Getting to grips with the basics

Ever found yourself scratching your head, trying to fathom the ins and outs of cashflow? Managing your cashflow well – it's not only essential, it's crucial to the longevity and success of your business. After all, cash is king, right? Here’s some basic tips, to ensure you keep the cash flowing well in your business.

The ABCs of cashflow

We often hear the term 'cashflow', but what does it really mean? In its simplest form, cashflow represents the money coming into your business (income or revenue) and money going out (expenses). Think of it as the lifeblood of your business; without a healthy cashflow, your business could encounter challenging headwinds, or worse have to close!

How to measure your cashflow: a three-step dance

Here's where the rubber meets the road: measuring your cashflow. How do you ensure your business is not only making money but also keeping enough of it to sustain operations? Let's break it down:

  1. Income or Revenue: This is the bread and butter of your business. The money you earn from selling goods or services is your income. A firm grasp of this figure is vital.

  2. Expenses: The cost of running your business is your expenses. This could include rent, wages, supplies – you get the picture!

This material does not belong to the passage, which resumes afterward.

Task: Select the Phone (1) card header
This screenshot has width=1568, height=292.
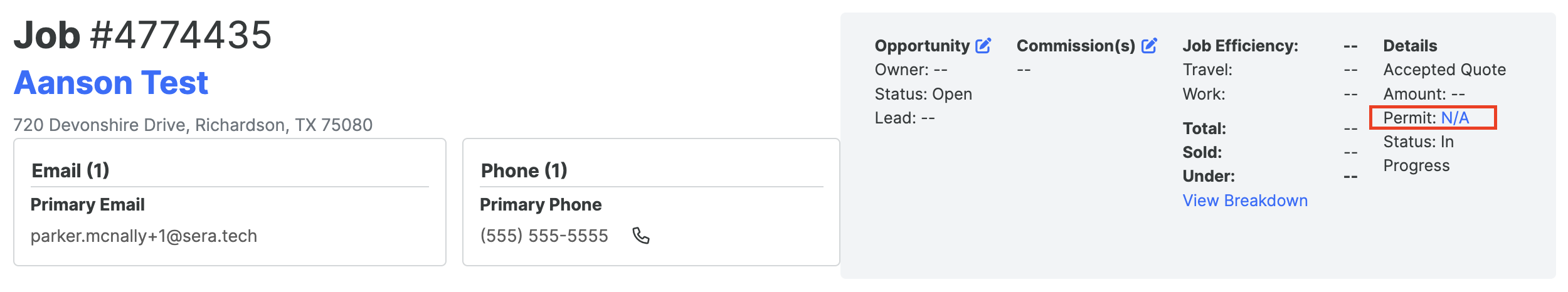Action: (524, 170)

  3. Net Cashflow: Subtract your expenses from your income, and voila! You've got your net cashflow. This is a real 'tell it like it is' number – showing the health of your business in cold, hard cash.

The working capital cycle: the nitty-gritty of cashflow

Now, let's delve a little deeper into the working capital cycle. This concept, also known as the cash conversion cycle, helps businesses understand how efficiently they're managing their cash flow. It consists of three components:

  1. Debtor Days: The average number of days it takes for a business to receive payment from its customers after a sale has been made.

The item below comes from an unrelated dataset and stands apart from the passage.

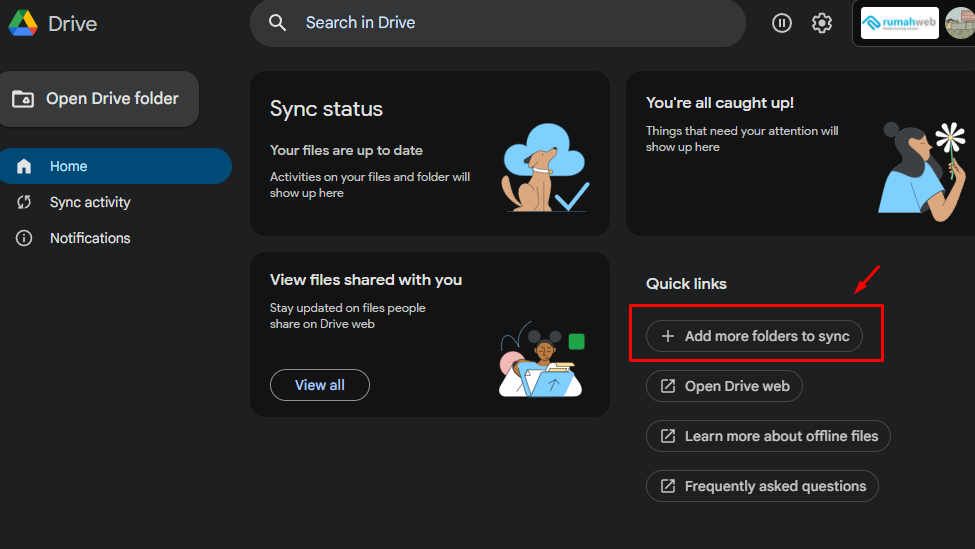Choose Add more folders to sync
975x549 pixels.
pyautogui.click(x=766, y=336)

  2. Inventory Days: The number of days goods sit in inventory before being sold.

  3. Creditors Days: The number of days a business takes to pay its suppliers.

By adding your debtor days and inventory days, then subtracting your creditor days, you'll calculate the working capital cycle in days. This number tells you how long cash is tied up in working capital.

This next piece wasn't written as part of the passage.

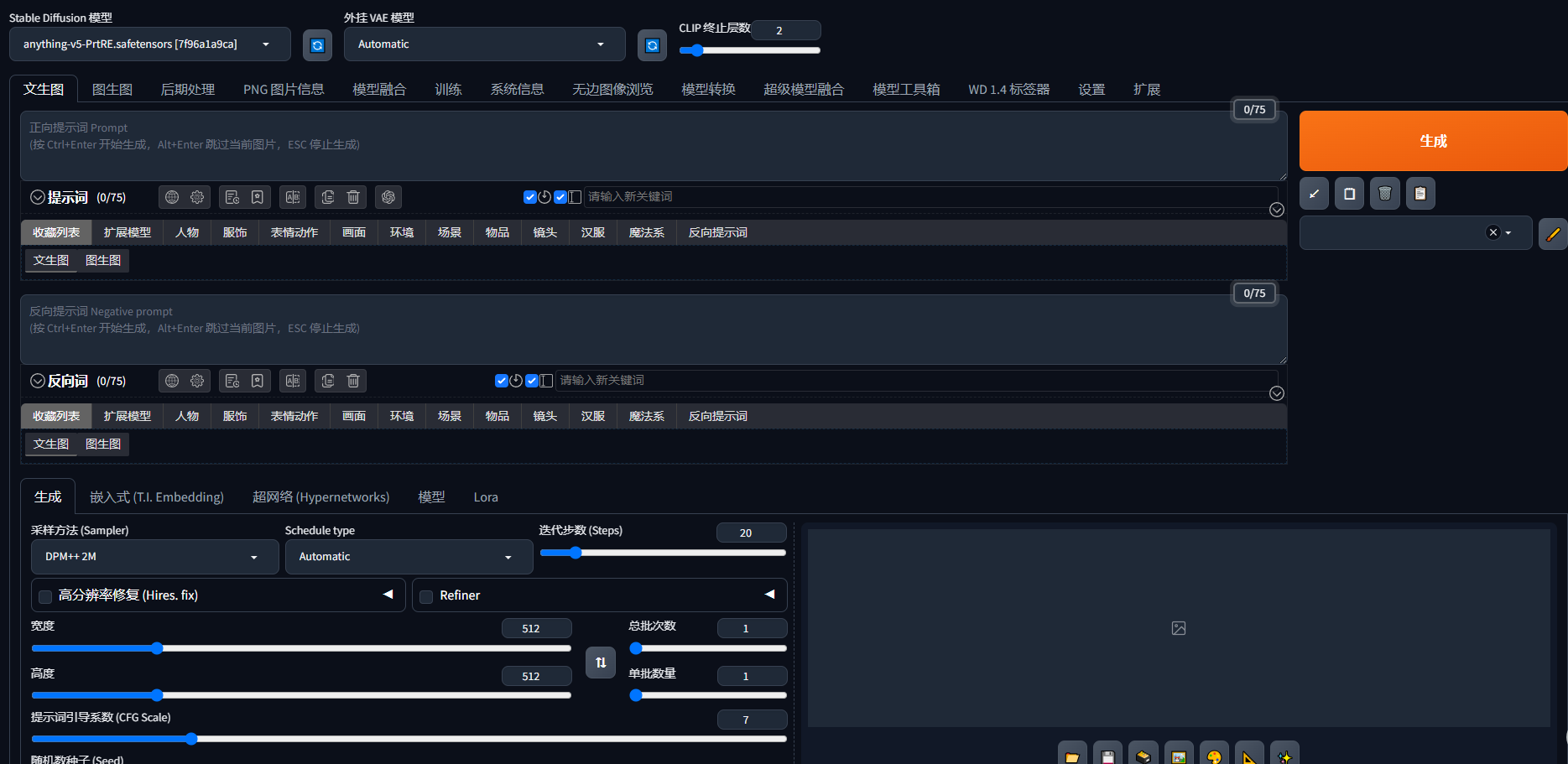Click the globe icon in positive prompt toolbar

(x=172, y=197)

Why cashflow really counts

Managing your cashflow well - it's more than a financial strategy; it's an art! It helps you see beyond profit and truly understand how your business is performing. Remember, a healthy business isn't just about making money, but keeping it flowing!

Remember the old saying – cash is king? Well, knowing how to measure your cashflow is what makes you the king or queen of your financial castle. So, keep these tips handy and stay on top of your game!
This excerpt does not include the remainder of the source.